Saturday, June 12, 2010


Many years ago when workers were in many cases exploited by their employers the unions fought on their behalf to make working conditions better. In many cases the unions were greedy but on the whole they at first did a lot of good to make the life of the working man/woman (or even children way back then) quite tolerable.

One of the things they fought for was a shorter, more reasonable working week. I can remember daubed in large white letters on the side of Mount Eliza (in white paint I guess) the words 44 HOUR WORKING WEEK. This was probably when I was a teenager back in the 1940s and eventually this came about and later still we had a normal working week of only 40 hours.

The banks and insurance companies were the first to stop being open on a Saturday so their employees worked a five day week. The banks etc did it gradually by rostering staff to perhaps work one Saturday in three until Saturday work ceased altogether and their doors were closed for the weekend. The shops of course remained open on Saturdays until midday and there was no late night shopping. Many stores opened from 9am and closed at 5.30pm and yet people seemed to manage to always get to the shops OK. There were often little family run corner stores that would perhaps open over the weekend and of course we usually had our bread and milk delivered so no need to worry about getting them at the shops. (before the days of refrigerators we also had our ice for our ice chests delivered and I wonder how many can remember that?)

I recall at one period during my working life when we only worked a 35 hour week. That was in an office in the 1960/70s when we worked from 9am to 5pm with an hour for lunch. Work it out...5 days at 7 hours per day - 35 hours per week. I then joined a state government department and our working week was two and half hours longer and I think the pay was a little less but it was a terrific job so I didn't complain at those differences.

This week I read a small piece in the Sunday Times that said that one in four Australian workers are now are now toiling FIFTY or more hours per seems that "working nine to five with an hour for lunch is SO last century".

It appears that one in four working Australians now eat their lunch at their desk with about one in six skipping lunch altogether. A survey of 600 workers by McCrindle Research found that 28% of employees ate lunch at their work desks. This to me doesn't sound particularly physically or mentally healthy but then what do I know? I am not sure what a survey of blue collar workers would show as I feel that they are required to take breaks during their working day, for safety sake if nothing else.

I know very little about so-called workplace agreements or work contracts but I can't see that anything that has occurred during the past say 10-12 years has done much to help the workers except perhaps give them more and more pay and longer working days. Is it greed on the part of the employer and the employee that is causing these longer working weeks? What happened to the days when we were quite content to have a nice 'little' home to live in with comfy furniture and a nice garden? Why is that people are building bigger and still bigger homes? Do people really need home theatres, spas etc. etc? They certainly don't have the room outside their homes to do much exercise or for the kids to play. The houses are bigger and the blocks getting smaller and smaller.
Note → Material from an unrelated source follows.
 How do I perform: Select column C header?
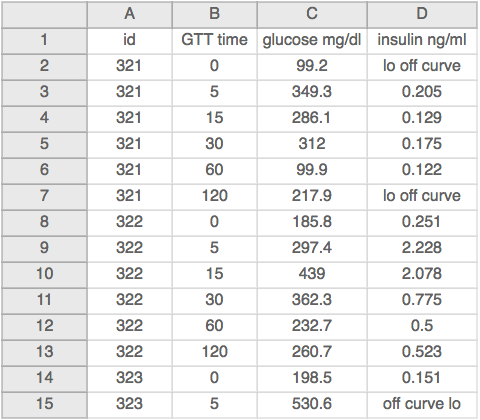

My OH and I are perhaps fortunate in that we have never wanted to keep up with the Joneses or been particularly ambitious so maybe that is why we were (and are still) content with what we have. Sure, we would be better off with a little more than we now have but that is not to be 'cos those lotto numebers just dont come up and we are both too old to have some rich, forgotten great aunt who just might die and leave us a small fortune.

Joking aside though.....I feel so sad that people are having less and less leisure time to spend with their families and I do think that children often suffer not having what we once called normal family lives when we all sat around the dining table for the evening meal and talked about the events of the day or perhaps listened to the evening news on the radio.

I really hoped that the 21st century would turn out well but I am beginning to think that in many ways, regardless of a depression and two great wars (not to mention several minor wars) the 20th century may have been better after all. When was it that people became so dissatisfied with their lot in life and wanted more and more and more? I really can't help thinking that greed is what drives too many people in this modern age.


  1. I know I don't work longer for greed, or that my work is greedy. There is however more work to do as the government is constantly down sizing its staff. No one makes you work more than 37.5 hours, but if the work needs to be done then if you are like me you do it, for no extra money. So while a few may have greed as an motivator, I can say that a lot of us just do what is needed.

  2. This was not aimed at anyone personally but rather a generalisation after reading the article in the paper. I don't think it right that any employer should feel they own an employee completely, both body and soul, as that seems to be going back to the dark ages when that actually did happen.
    I feel that there are people who may be ostracised by fellow workers because they try and lead a normal family life and don't always work extended hours beyond the norm.
    I believe if one wants to receive payment at the end of the week/fortnight/month they they should fulfil their duties to the very best of their ability and have a good work ethic but I am convinced it can be carried too far.
    I am glad you like the new format....books have always been a large part of my life so it seemed appropriate.